Does your doctor buy into this common myth about thyroid lab testing?

Don’t you wish there was just one test that could explain if you have something wrong with your thyroid?

I so wish there was. It sure would make my job easier!

And the truth is that many doctors act as if there is one magic test to check your thyroid health.

What is that one test that doctors put so much faith in?

It’s called Thyroid Stimulating Hormone, usually abbreviated as TSH and also known as thyrotropin.

The TSH level is important to know and absolutely should be measured.

But…

When I see a new client who has signs and symptoms of a thyroid problem, you better believe I’m running more than a TSH level.

Why?

Because TSH is only ONE piece of the puzzle.

TSH is a hormone that is sent from the brain to the thyroid. And it is REALLY important to know what the brain is telling the thyroid to do.

But TSH doesn’t tell me how much hormone your thyroid gland is actually making.

It doesn’t tell me how much of the inactive thyroid hormone (T4) is getting converted to active hormone (T3).

It doesn’t tell me how well your cells are using active thyroid hormone.

It doesn’t tell me if there is an autoimmune process like Hashimoto’s or Grave’s disease attacking your thyroid gland.

It doesn’t tell me how well your brain is functioning. For example, what if you have ever suffered a concussion or other brain trauma? This can affect the ability of the brain to send the right amount of TSH to the thyroid.

So what are some of the key tests that should be run in the case of a suspected thyroid issue?

TSH:  To what extent is the brain signaling the thyroid to make thyroid hormone? A high TSH helps make the diagnosis of hypothyroidism and a low level helps make the diagnosis of hyperthyroidism. I carefully monitor TSH when my client is on thyroid medication.

Free T3 & T4:  Is there an insufficiency or imbalance in the amount of active (T3) and precursor (T4) thyroid hormone circulating in the bloodstream? Are you converting T4 to T3 properly? Also can help make the diagnosis of hypothyroidism and hyperthyroidism.

Reverse T3: Is there too much thyroid hormone being converted to inactive Reverse T3 instead of active T3 hormone? If Reverse T3 is high while you are on medication, your dose may be too high or you may need more T3 hormone relative to T4. Reverse T3 can be high in the case of chronic disease.

Antibodies to TPO & Thyroglobulin:  Are autoimmune processes in your body attacking the thyroid gland?
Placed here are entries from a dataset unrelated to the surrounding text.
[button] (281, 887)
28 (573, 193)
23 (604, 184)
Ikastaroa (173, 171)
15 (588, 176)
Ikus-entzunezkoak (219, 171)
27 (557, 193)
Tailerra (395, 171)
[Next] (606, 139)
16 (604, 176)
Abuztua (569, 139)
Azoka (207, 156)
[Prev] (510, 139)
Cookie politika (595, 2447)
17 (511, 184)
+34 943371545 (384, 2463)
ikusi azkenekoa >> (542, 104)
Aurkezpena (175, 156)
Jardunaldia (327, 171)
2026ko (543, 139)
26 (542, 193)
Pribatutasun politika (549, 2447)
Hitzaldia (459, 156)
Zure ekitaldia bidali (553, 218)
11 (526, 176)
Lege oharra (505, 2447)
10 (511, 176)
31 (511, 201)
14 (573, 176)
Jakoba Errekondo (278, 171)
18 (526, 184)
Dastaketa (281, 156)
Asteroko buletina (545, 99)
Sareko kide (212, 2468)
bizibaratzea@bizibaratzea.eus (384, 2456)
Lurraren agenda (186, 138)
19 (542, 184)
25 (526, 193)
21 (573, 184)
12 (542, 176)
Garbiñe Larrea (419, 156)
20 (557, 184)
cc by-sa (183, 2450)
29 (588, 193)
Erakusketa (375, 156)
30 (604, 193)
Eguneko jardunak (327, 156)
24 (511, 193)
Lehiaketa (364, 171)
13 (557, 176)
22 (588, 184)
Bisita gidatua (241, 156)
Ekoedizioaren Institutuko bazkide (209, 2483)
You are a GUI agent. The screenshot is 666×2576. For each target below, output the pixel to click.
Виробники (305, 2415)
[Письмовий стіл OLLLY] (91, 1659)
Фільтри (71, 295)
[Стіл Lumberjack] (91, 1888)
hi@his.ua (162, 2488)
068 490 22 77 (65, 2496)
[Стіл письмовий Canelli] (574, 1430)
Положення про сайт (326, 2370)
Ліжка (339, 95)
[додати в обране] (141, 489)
In the case of suspected Grave’s disease, antibodies to TSI may be elevated.

Complete Blood Count (CBC) & Ferritin: Are you anemic or low in iron stores? Low iron is common in women with hypothyroidism.  Macrocytic anemia due to deficiencies in folate or vitamin B-12  is also common.

Vitamin D: There is an association between low vitamin D levels, hypothyroidism and Hashimoto's. 

Other labs to consider:  

  • Adrenal and sex hormones like cortisol, estrogen, testosterone, DHEA, progesterone

  • Nutrient testing like zinc and iodine

  • Food sensitivity testing

  • Labs to check for chronic infections and for other autoimmune processes in the body

  • Testing your body burden of heavy metals and non-metal toxins that can disrupt thyroid function.

I also typically run a Thyroid Ultrasound on patients with known or suspected thyroid issues. This tells me if there are changes to the thyroid tissue that suggest an autoimmune process and/or if there are any thyroid nodules that may need a further look.

The upshot? TSH is a very useful test but it it only one piece of the thyroid puzzle. If it is normal and you are having symptoms of thyroid disease, additional testing should be strongly considered.